Like the CD-Rs used in Sony's MVC-CD1000's digital camera, the DVDs used by the DZ-MV100 are smaller, lower-capacity versions of the discs consumers are most familiar with. An 8-centimeter disc stores 1.46GB per side, enough to hold a half hour of MPEG2 footage in high-quality mode, or a full hour at a lower bit rate. (A full-size DVD-RAM disc holds 4.7GB per side.)
Once removed from the plastic cartridge, the 8cm discs are just the right size to fit the inner guide ring found on the tray of just about every DVD-ROM drive in the world. Not every DVD-ROM drive in the existing installed base will be able to read the discs, though -- some manufacturers, with an eye to the future emergence of DVD-RAM, built in forward compatibility, but others did not.

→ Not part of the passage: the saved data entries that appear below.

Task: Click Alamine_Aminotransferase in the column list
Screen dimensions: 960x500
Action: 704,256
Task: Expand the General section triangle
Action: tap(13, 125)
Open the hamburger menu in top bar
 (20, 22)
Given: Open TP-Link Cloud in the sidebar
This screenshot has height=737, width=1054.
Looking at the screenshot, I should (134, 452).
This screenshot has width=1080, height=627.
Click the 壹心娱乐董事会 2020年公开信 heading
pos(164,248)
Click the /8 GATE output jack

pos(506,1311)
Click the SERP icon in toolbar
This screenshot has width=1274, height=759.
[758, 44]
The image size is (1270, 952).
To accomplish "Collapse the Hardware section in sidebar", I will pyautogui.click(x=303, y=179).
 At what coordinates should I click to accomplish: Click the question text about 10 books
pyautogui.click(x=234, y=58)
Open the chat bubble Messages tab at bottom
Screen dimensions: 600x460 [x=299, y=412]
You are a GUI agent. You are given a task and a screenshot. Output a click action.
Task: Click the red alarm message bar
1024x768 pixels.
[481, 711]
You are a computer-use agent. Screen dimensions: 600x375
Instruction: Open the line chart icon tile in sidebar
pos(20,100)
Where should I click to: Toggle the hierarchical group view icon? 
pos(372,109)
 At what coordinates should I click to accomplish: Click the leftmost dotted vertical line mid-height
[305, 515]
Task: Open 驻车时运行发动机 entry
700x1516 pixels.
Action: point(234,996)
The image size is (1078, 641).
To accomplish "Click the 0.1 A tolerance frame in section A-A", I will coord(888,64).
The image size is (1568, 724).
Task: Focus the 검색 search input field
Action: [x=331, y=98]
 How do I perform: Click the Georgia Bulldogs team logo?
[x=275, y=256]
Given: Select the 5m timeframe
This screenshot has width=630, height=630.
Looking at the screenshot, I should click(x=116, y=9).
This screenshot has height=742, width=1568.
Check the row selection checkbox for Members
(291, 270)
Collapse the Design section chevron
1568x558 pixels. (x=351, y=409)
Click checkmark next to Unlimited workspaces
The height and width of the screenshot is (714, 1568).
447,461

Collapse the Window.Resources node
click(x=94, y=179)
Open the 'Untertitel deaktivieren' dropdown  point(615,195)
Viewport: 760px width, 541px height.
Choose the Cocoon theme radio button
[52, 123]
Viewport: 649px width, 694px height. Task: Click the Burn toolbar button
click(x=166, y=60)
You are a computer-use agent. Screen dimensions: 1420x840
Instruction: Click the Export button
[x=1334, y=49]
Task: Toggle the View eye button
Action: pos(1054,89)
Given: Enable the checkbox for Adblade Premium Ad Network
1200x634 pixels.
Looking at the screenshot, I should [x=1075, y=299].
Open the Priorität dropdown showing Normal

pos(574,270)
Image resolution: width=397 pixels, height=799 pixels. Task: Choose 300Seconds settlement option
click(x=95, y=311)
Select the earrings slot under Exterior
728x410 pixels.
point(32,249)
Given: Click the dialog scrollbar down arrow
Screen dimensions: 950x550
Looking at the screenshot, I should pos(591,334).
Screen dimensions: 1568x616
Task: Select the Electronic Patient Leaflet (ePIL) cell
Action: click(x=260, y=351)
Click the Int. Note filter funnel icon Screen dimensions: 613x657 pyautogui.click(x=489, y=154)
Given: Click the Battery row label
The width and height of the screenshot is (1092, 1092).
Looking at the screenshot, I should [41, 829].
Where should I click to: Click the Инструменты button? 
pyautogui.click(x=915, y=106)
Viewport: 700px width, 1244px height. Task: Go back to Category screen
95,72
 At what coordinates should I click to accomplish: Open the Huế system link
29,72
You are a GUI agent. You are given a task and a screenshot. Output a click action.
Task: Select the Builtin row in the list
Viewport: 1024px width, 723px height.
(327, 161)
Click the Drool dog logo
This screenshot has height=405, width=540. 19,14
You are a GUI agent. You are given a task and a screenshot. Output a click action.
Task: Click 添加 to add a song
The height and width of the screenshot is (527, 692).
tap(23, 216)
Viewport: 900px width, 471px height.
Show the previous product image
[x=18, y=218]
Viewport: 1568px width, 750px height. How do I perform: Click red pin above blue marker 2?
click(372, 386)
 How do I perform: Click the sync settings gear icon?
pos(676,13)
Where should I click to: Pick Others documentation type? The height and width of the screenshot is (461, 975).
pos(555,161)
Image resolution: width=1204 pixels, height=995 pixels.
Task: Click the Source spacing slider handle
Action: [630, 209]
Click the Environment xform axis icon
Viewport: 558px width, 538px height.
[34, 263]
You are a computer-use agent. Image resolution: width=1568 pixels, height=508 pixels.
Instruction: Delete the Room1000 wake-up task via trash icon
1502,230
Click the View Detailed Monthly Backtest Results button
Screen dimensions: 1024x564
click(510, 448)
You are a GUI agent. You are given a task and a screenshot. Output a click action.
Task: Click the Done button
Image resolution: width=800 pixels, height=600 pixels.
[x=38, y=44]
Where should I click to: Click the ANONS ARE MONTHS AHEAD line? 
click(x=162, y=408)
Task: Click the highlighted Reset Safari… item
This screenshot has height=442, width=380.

As a camcorder medium, DVD-RAM has one important feature in common with every tape-based format -- the discs are rewritable, which means that unsuccessful "takes" can be recorded over instantly to save on disc space. Apart from this, the durability of DVD-RAM easily beats all the analog tape formats, while the instantaneous access allowed by disc-based memory will make editing much more convenient than it is with DV tape camcorders.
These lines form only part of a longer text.